The most reliable and cost-effective web search, scraping and crawling API for AI. Build intelligent agents that can search, scrape, analyze, and structure data from any website.
Project description
LangChain Olostep Integration
The most reliable and cost-effective web search, scraping and crawling API for AI.

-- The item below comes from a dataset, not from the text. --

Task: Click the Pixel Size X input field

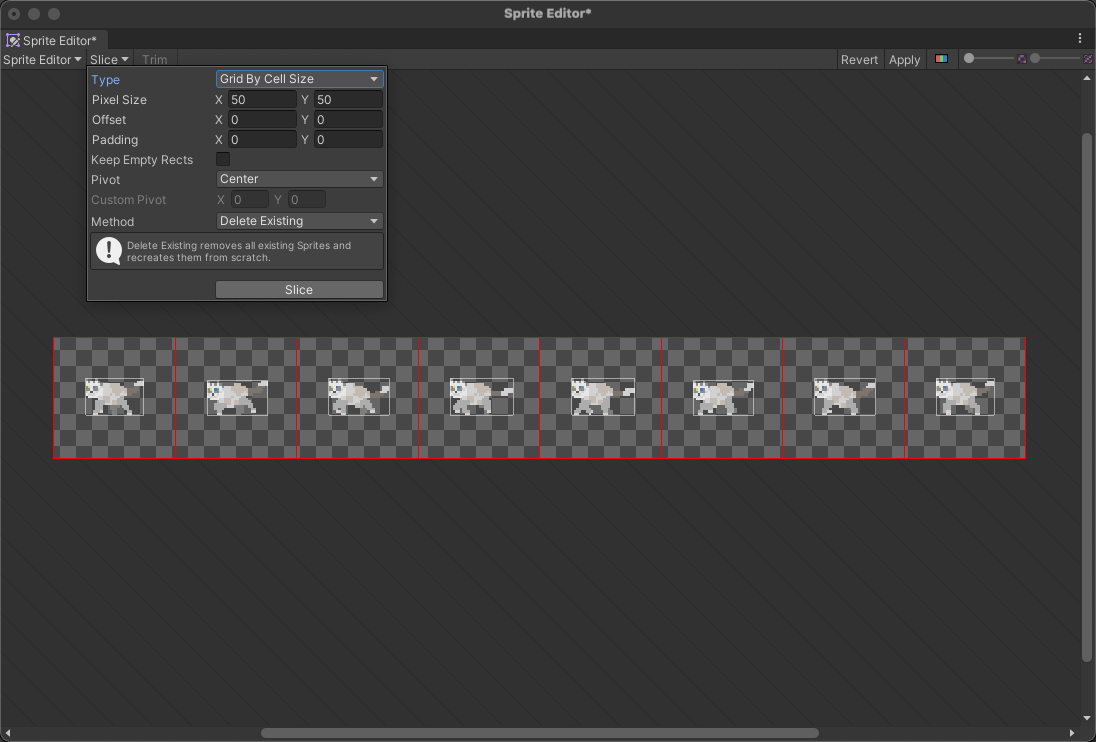Action: point(262,100)
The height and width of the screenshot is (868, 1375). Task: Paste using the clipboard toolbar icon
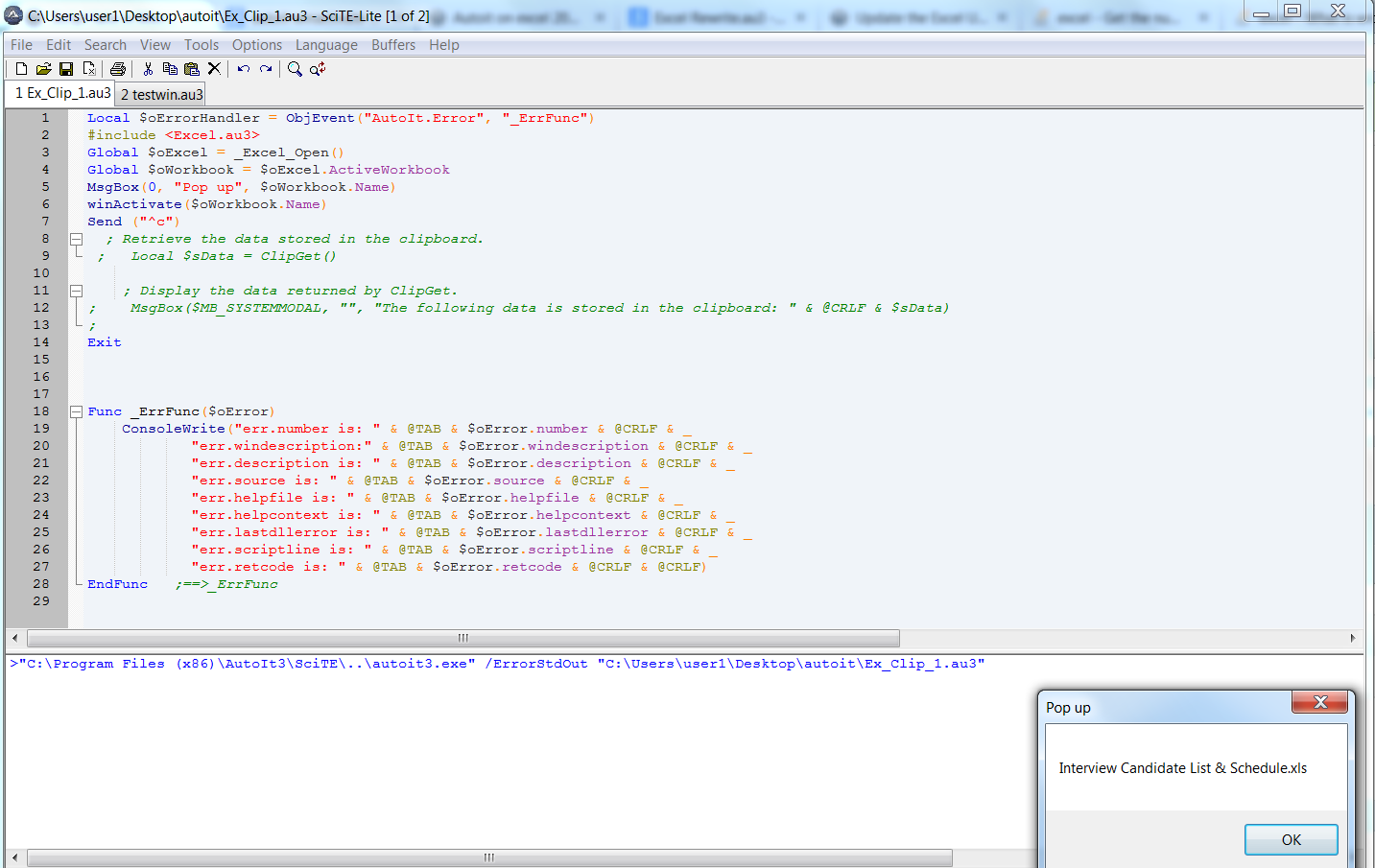[192, 69]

Build intelligent agents that can search, scrape, analyze, and structure data from any website. Perfect for LangChain and LangGraph applications.
Features
This integration provides access to all 5 Olostep API endpoints:
1. Scrapes (/v1/scrapes)
Extract content from any single URL in multiple formats (Markdown, HTML, JSON, text). Handles JavaScript rendering, anti-scraping measures, and supports specialized parsers for specific websites.
2. Batches (/v1/batches)
Process up to 10,000 URLs in parallel. Batch jobs typically complete in 5-8 minutes regardless of batch size. Perfect for large-scale data extraction and competitor analysis.
3. Answers (/v1/answers)
AI-powered web search with natural language queries. Ask questions and get structured answers with sources. Ground your AI products on real-world data and facts. Perfect for data enrichment and research.
4. Maps (/v1/maps)
Extract all URLs from a website for site structure analysis and content discovery. Can discover up to ~100,000 URLs in a single call. Perfect for SEO audits and preparing URLs for batch processing.
5. Crawls (/v1/crawls)
Autonomously discover and scrape entire websites by following links. Perfect for documentation sites, blogs, and comprehensive website data extraction.
Core Capabilities
- Multiple Formats: Markdown, HTML, JSON, and plain text
- JavaScript Rendering: Automatic handling of dynamic content
- Specialized Parsers: Custom parsers for Amazon, Google Search, and more
- Location-Specific: Scrape with country-specific settings
- LangGraph Ready: Perfect for building complex AI agent workflows
- Cost-Effective: Pay only for what you use
Installation
pip install langchain-olostep
Setup
Set your Olostep API key:
export OLOSTEP_API_KEY="your_olostep_api_key_here"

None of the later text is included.